* _WORK ORDER_
According to the winter wellbeing tips, how much vitamin D does the NHS advise taking each day?

* _EXTRACT_
Think about something that you want to learn more about but didn’t have the time pre-pandemic. Maybe you’ve always wanted to learn how to cook or master a new language? Happiness is learning, growing, and challenging yourself in new ways. New year, new skills!

5. Take vitamin D

During the winter months, a lack of sunlight can lead to a decrease in the amount of vitamin D. Research has shown that vitamin D plays an important role in regulating mood and decreasing the risk of depression. The NHS advises taking 10 micrograms of vitamin D daily.

Opt for Vitamin D-rich foods such as salmon, mackerel, and sardines, as well as red meat and eggs.

6. Stay warm

Most of us working from home are, admit it or not, in our loungewear. Why not take this opportunity to keep yourself wrapped in a warm blanket sans Zoom meeting? Put on a coat and still keep those legs warm and happy.

The health authorities say keeping warm is one of the best ways to stay well this winter. Have at least one hot meal a day or treat yourself with a warm cuppa. Investing in a weighted (therapeutic) blanket is also proven to improve sleep patterns while reducing anxiety and chronic pain.

7. Treat yourself in sales

Start the work week with some retail therapy. You are working too hard not to treat yourself with something you like. It can be a piece of clothing, beauty products, or new house decor. A study conducted by Pennsylvania State University researchers published in Psychology & Marketing showed that 62% of participants bought items to treat themselves and improve their bad mood.

Could Monday exhaustion indicate a larger issue?

Medical experts advise to never dismiss or minimise, what you’re going through. Paradoxically, encouraging such emotional dismissal leads to even greater psychological distress.
Blue Monday or not, there’s no denying that this year two of the pandemic has been quite challenging for all of us. If you’re feeling low or depressed, the best thing you can do is seek help.
Whether that’s speaking to a family or a trusted friend, through the NHS, or mental health charities like Samaritans dedicated to offering advice and understanding to people struggling with their mental health.

* _LISTED ENTRIES_

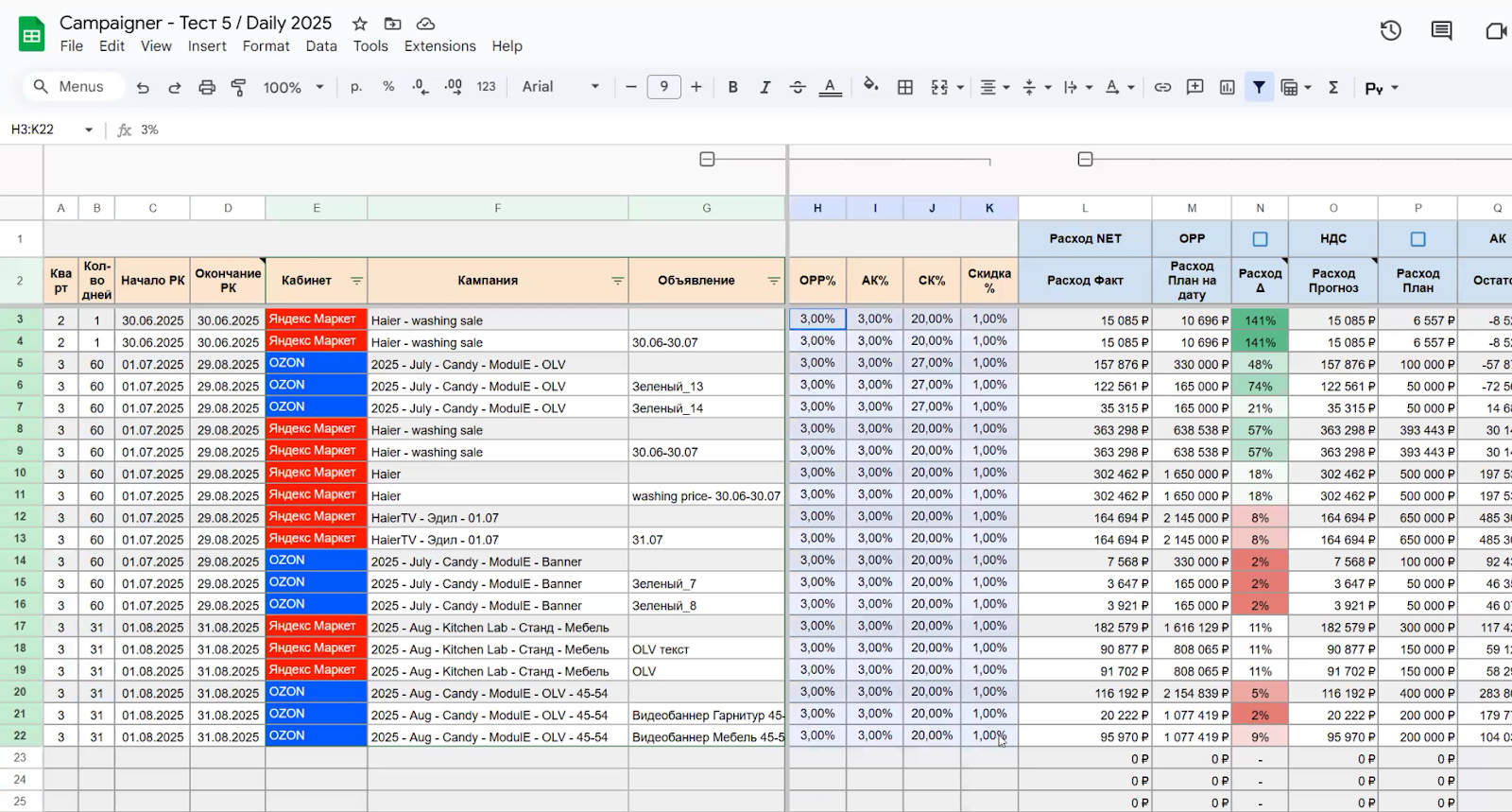Viewport: 1512px width, 812px height.
Task: Star the document title
Action: pos(359,24)
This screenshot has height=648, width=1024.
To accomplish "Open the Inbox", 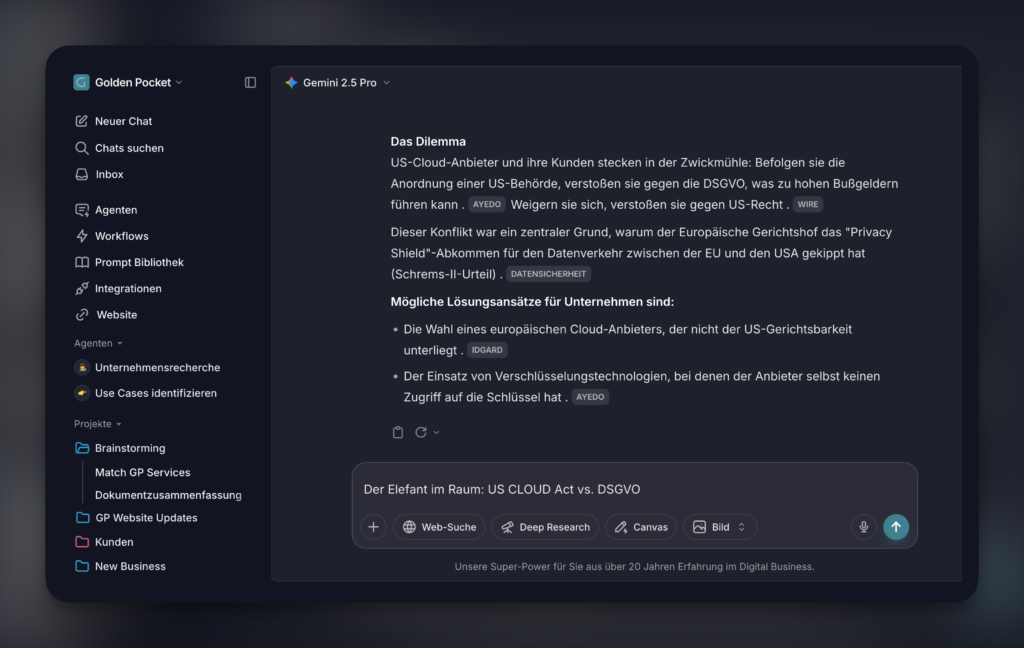I will point(107,174).
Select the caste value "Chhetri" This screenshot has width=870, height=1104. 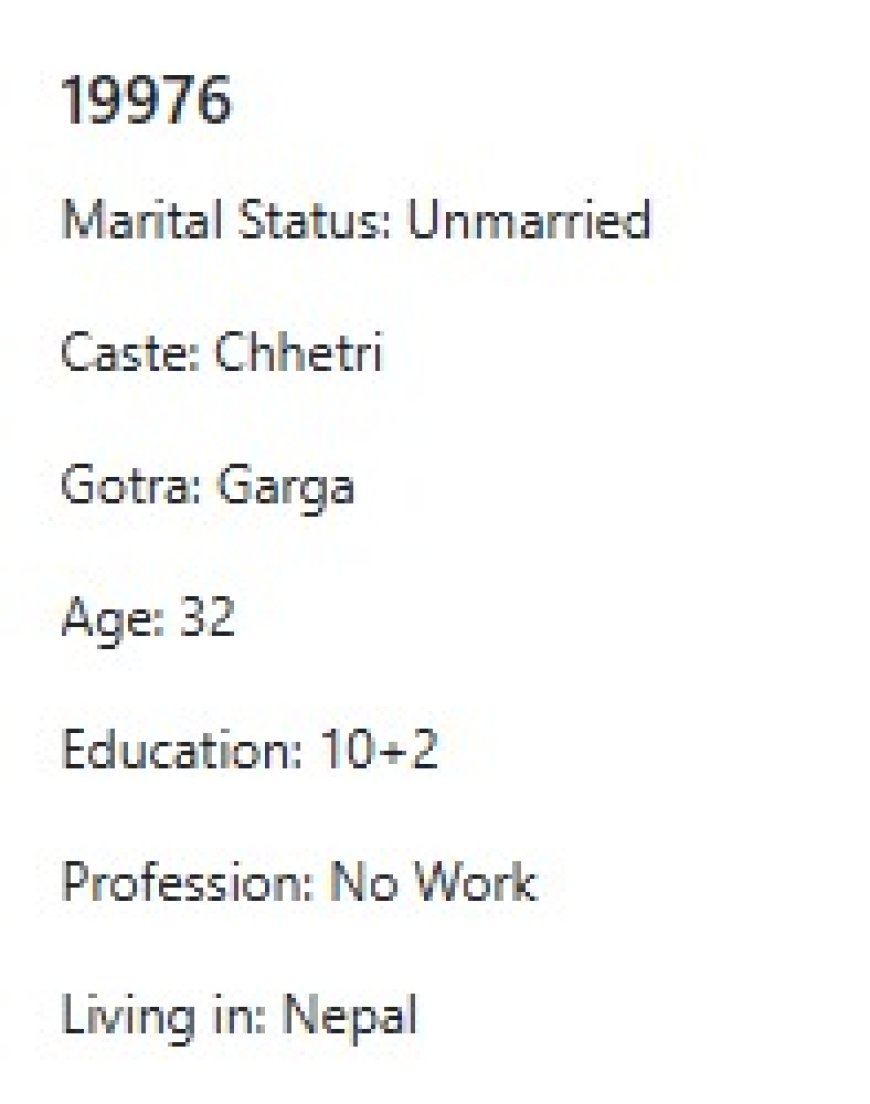point(298,353)
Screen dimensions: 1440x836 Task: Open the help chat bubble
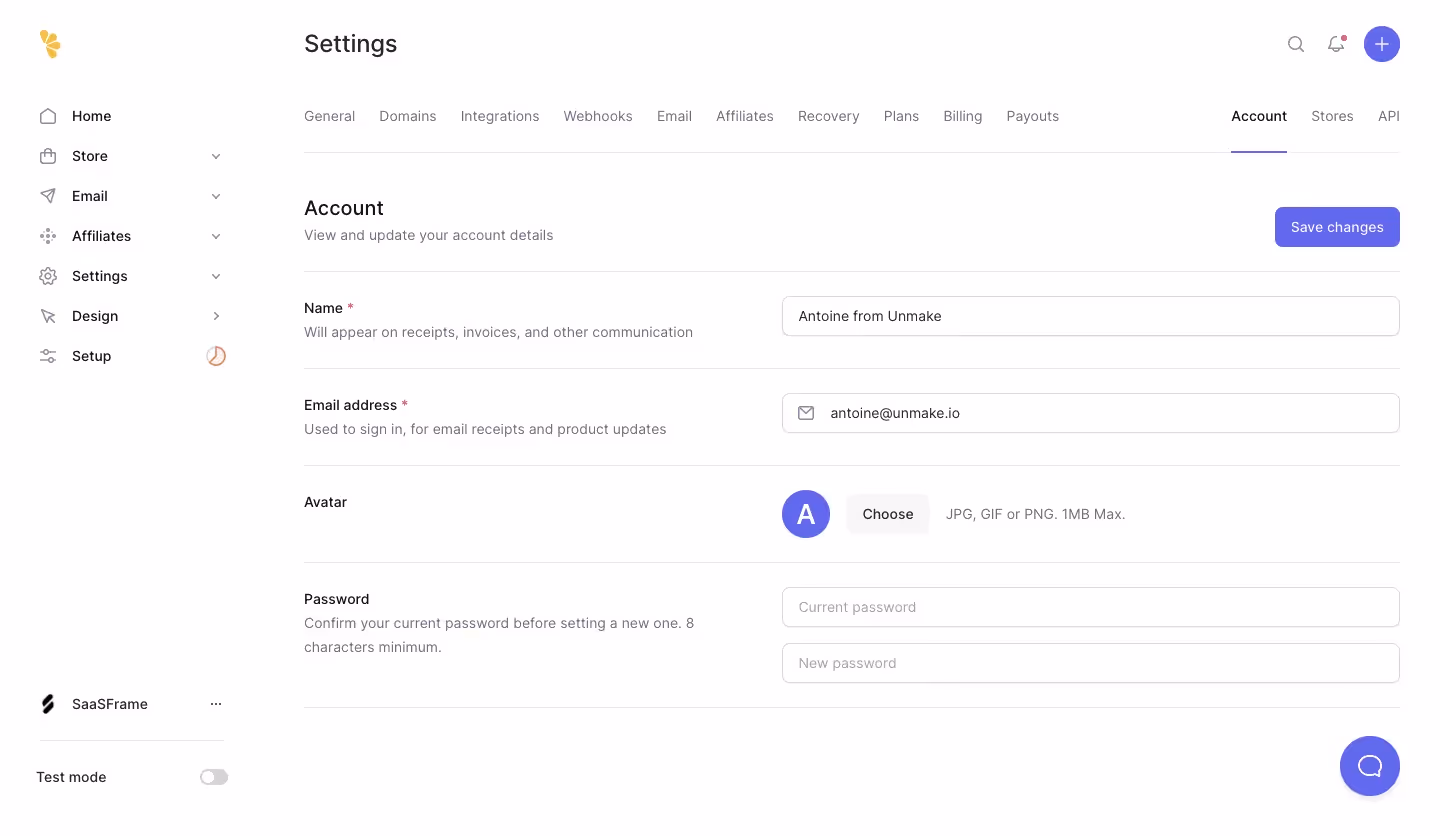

* _FINISHED TASK_
10 micrograms daily.